* Begin Selected text *

Fortran for P3HPC

Hi all,

In the times in which we are witnessing the emergence of new high-performance computational technologies (like GPUs, many-cores processors like Knight Landing) and, along with them, programming tools and libraries (CUDA, OpenACC, OpenMP, OpenCL, …) how ready is Fortran to cope with that?

Of course, we can always do it the hard way, combine our codes with codes or directives for any of the above mentioned libraries, plus traditional MPI, compile them with proper compiler and flags and run, but that clearly brings concerns on portability. You may spend many months learning CUDA, tuning your code for Nvidia GPUs, but that will all be in vein should the next super-computer available to you is not Nvidia based.

The question of Performance, Portability, and Productivity in HPC (P3HPC) naturally arises, and has been addressed for some time now with libraries such as KOKKOS or RAJA introducing portable performance through abstraction - but these are geared towards C++ codes. Even new computer languages such as Julia with native support for parallelism on a plethora of hardware architectures. But Julia is not Fortran.

I wonder, how is Fortran going to cope with these emerging technologies? I am not sure if there is a Fortran model for performance and portability across various and emerging computer architectures. Any thoughts on this? (I might be missing something obvious. Do coarrays (which I never used, I am all into MPI), for example, hold a potential to embed abstraction of hybrid HPC platforms?)

* End Selected text *

▸ What to do
A - Write out the Fortran post from "Fortran for P3HPC" up to and including "not Nvidia based.".
B - Answer these questions from the Fortran post:
(i) Which many-cores processor does the post give as an example?
(ii) Which two libraries does it name as introducing portable performance through abstraction?
(iii) What does the writer say they use instead of coarrays?

* Begin Provided information *

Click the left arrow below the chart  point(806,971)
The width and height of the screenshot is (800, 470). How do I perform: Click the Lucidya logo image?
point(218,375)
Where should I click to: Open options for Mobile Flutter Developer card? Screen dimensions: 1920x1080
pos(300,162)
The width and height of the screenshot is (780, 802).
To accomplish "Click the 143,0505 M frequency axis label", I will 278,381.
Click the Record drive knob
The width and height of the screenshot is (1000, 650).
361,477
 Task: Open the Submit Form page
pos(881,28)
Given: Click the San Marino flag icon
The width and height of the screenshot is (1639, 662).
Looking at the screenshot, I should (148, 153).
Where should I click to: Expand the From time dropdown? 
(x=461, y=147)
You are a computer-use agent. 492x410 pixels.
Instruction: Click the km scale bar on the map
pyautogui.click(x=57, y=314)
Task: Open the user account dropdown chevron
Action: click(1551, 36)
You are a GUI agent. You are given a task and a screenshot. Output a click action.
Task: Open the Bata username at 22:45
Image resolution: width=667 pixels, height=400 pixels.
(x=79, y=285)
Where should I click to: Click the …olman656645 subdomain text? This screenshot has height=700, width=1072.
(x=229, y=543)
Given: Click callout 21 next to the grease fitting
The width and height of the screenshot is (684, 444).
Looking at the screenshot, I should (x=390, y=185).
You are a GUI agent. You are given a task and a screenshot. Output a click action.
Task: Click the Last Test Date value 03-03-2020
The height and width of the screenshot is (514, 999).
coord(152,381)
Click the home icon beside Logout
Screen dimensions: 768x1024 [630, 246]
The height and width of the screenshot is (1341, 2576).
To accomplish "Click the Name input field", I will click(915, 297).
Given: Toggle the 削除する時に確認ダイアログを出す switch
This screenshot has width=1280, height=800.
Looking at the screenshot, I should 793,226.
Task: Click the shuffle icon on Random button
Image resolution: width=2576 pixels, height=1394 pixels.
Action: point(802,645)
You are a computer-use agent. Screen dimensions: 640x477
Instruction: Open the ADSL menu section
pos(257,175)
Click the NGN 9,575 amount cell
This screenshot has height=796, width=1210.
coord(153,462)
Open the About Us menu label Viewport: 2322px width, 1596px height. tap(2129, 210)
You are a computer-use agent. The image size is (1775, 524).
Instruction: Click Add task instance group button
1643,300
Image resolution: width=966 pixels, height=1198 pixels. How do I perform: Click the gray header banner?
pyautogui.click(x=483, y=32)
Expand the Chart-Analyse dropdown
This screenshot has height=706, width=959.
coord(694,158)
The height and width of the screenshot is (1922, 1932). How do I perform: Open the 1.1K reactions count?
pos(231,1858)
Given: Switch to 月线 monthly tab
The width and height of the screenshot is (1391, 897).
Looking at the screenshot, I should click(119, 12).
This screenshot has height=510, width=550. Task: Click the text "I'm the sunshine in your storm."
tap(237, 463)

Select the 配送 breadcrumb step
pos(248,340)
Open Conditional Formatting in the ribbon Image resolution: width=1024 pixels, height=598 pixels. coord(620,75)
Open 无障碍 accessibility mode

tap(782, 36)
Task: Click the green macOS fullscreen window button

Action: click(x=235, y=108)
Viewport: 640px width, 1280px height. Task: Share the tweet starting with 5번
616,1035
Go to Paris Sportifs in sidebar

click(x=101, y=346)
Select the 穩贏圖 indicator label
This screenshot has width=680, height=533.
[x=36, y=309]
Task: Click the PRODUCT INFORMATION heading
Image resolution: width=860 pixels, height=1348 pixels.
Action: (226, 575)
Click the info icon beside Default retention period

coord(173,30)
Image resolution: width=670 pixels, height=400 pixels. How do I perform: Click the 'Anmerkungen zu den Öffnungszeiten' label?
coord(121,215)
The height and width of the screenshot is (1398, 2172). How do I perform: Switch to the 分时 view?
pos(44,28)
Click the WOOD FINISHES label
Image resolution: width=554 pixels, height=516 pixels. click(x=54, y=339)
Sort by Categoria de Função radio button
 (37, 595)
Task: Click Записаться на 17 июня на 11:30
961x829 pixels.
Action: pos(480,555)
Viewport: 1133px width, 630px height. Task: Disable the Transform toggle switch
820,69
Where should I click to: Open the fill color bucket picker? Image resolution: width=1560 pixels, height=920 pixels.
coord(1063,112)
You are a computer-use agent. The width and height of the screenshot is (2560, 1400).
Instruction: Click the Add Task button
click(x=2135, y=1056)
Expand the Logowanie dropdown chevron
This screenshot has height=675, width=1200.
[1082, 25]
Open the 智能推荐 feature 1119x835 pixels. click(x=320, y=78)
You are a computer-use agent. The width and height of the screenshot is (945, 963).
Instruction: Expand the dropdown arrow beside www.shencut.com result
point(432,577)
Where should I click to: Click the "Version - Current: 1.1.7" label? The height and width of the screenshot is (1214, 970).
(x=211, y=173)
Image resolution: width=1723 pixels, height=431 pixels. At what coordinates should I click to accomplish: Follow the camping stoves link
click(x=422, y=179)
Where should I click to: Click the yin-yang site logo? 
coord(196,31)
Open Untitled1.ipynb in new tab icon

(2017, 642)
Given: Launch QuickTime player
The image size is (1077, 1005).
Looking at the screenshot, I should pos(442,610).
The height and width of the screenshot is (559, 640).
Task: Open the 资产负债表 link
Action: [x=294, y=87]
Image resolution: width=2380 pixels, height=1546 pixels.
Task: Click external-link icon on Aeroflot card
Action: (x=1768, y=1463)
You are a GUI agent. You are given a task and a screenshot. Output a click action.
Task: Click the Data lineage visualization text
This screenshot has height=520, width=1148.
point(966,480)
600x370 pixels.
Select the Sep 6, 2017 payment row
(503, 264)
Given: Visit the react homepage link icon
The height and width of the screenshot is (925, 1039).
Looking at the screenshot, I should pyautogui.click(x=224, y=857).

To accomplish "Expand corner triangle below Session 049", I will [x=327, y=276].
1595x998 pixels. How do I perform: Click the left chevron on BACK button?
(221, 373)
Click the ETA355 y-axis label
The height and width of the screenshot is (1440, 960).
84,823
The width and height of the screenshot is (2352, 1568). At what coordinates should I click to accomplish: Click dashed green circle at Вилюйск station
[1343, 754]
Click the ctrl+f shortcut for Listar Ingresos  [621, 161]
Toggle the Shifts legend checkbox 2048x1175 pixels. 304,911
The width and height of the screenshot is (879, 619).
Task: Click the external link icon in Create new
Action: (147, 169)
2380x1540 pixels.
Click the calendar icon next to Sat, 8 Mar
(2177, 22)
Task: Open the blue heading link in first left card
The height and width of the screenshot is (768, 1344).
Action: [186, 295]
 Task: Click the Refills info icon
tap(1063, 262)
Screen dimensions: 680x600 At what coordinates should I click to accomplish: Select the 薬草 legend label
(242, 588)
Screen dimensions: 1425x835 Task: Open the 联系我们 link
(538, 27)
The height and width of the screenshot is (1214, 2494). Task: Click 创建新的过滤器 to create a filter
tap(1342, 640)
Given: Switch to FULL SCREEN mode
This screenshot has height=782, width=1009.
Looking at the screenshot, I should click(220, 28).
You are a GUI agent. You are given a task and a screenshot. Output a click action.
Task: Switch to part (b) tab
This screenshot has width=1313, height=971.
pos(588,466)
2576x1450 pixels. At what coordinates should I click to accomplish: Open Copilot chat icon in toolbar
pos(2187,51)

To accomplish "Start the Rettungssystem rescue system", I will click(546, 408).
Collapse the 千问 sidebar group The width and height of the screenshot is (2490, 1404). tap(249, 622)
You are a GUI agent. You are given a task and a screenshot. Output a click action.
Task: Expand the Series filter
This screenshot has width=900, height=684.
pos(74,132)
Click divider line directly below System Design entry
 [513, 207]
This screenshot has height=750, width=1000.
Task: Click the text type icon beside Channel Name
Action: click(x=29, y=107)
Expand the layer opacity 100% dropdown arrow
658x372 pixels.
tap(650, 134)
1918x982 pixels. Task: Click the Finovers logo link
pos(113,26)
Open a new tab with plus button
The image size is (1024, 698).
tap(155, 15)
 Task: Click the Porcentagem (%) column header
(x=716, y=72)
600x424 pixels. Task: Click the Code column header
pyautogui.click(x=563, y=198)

* End Provided information *

▸ Results of the tasks
A -
Fortran for P3HPC

Hi all,

In the times in which we are witnessing the emergence of new high-performance computational technologies (like GPUs, many-cores processors like Knight Landing) and, along with them, programming tools and libraries (CUDA, OpenACC, OpenMP, OpenCL, …) how ready is Fortran to cope with that?

Of course, we can always do it the hard way, combine our codes with codes or directives for any of the above mentioned libraries, plus traditional MPI, compile them with proper compiler and flags and run, but that clearly brings concerns on portability. You may spend many months learning CUDA, tuning your code for Nvidia GPUs, but that will all be in vein should the next super-computer available to you is not Nvidia based.

B -
(i) Knight Landing
(ii) KOKKOS and RAJA
(iii) MPI